The woodcutters have no remorse. The group leader interviewed on screen earns ten times the average Congolese salary as a result. And consumers in the large city of Goma wonder why we are talking to them about ecology when charcoal simply allows them to eat. Lagache avoids the pitfall of the Westerner who would come, with his big rangers, to preach the good word. Rather, it highlights other, more virtuous, local practices.

Like the use of clay which, mixed with coal debris and agricultural waste, constitutes, once dried, a fuel just as effective as makala. There are also several hydroelectric power stations, but only one family in ten is connected to electricity… We would have had other questions, on the involvement of the militias who finance themselves through trafficking, on the government’s position, on the situation of neighboring countries…

Wood cutters

But a light single-engine plane awaits the journalist on a makeshift tarmac, in the middle of the Virunga National Park. A camera attached to the device shows all the beauties of this site, which several hundred guards protect with machine guns. Poachers no longer have the right to live there, but woodcutters continue to operate. In twenty-five years, 230 rangers have lost their lives trying to keep traffickers away. And so that the thick hippos we see on the screen can swim peacefully.
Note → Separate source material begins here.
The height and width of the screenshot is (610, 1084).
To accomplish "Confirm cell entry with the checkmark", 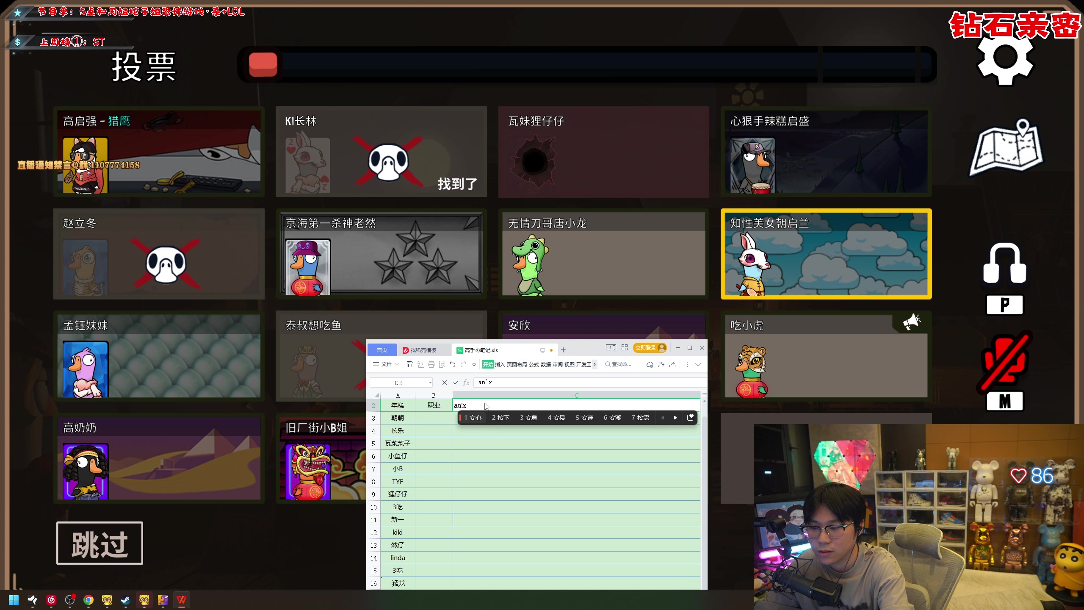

The camera actually surprises pachyderms in the river. Guy Lagache opens his eyes in wonder at this spectacle, almost as astonishing as the conversations between Macron and Putin filmed by him in 2022. The director of the national park would like to see this dazzled look multiply in the future. Virtuous tourism, he thinks, could constitute an economic prospect for the region. The guns still need to be silenced.